(Stored items)
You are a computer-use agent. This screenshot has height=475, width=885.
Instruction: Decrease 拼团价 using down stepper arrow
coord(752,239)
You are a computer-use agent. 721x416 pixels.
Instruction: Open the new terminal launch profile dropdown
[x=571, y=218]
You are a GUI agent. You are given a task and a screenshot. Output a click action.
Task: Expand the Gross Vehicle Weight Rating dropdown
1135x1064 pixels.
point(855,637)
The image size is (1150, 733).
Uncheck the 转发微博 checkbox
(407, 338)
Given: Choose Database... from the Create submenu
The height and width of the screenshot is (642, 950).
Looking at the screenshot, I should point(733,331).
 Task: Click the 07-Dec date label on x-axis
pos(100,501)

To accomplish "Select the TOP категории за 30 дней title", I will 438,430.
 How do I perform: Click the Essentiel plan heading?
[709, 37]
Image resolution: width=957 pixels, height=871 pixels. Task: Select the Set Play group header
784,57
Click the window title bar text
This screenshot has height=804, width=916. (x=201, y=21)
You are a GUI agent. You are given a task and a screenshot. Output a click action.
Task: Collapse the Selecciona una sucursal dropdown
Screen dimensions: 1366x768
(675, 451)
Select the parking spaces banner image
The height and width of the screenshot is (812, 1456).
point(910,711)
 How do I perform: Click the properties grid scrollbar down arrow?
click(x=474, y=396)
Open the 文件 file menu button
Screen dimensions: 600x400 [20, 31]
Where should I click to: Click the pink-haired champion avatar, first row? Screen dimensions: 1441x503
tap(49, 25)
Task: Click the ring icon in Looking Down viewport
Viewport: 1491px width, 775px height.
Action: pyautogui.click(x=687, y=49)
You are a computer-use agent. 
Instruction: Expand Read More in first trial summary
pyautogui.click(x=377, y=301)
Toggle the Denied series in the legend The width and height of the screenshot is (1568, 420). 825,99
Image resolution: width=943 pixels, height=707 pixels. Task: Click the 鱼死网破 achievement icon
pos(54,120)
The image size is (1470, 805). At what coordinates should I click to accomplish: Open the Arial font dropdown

- [What the exercise asks]:
Copy out exactly the lines from the one containing "The height and width of the screenshot is (812, 1456)." through the last line above, keeping both end lines.

- [Reply]:
The height and width of the screenshot is (812, 1456).
point(910,711)
 How do I perform: Click the properties grid scrollbar down arrow?
click(x=474, y=396)
Open the 文件 file menu button
Screen dimensions: 600x400 [20, 31]
Where should I click to: Click the pink-haired champion avatar, first row? Screen dimensions: 1441x503
tap(49, 25)
Task: Click the ring icon in Looking Down viewport
Viewport: 1491px width, 775px height.
Action: pyautogui.click(x=687, y=49)
You are a computer-use agent. 
Instruction: Expand Read More in first trial summary
pyautogui.click(x=377, y=301)
Toggle the Denied series in the legend The width and height of the screenshot is (1568, 420). 825,99
Image resolution: width=943 pixels, height=707 pixels. Task: Click the 鱼死网破 achievement icon
pos(54,120)
The image size is (1470, 805). At what coordinates should I click to accomplish: Open the Arial font dropdown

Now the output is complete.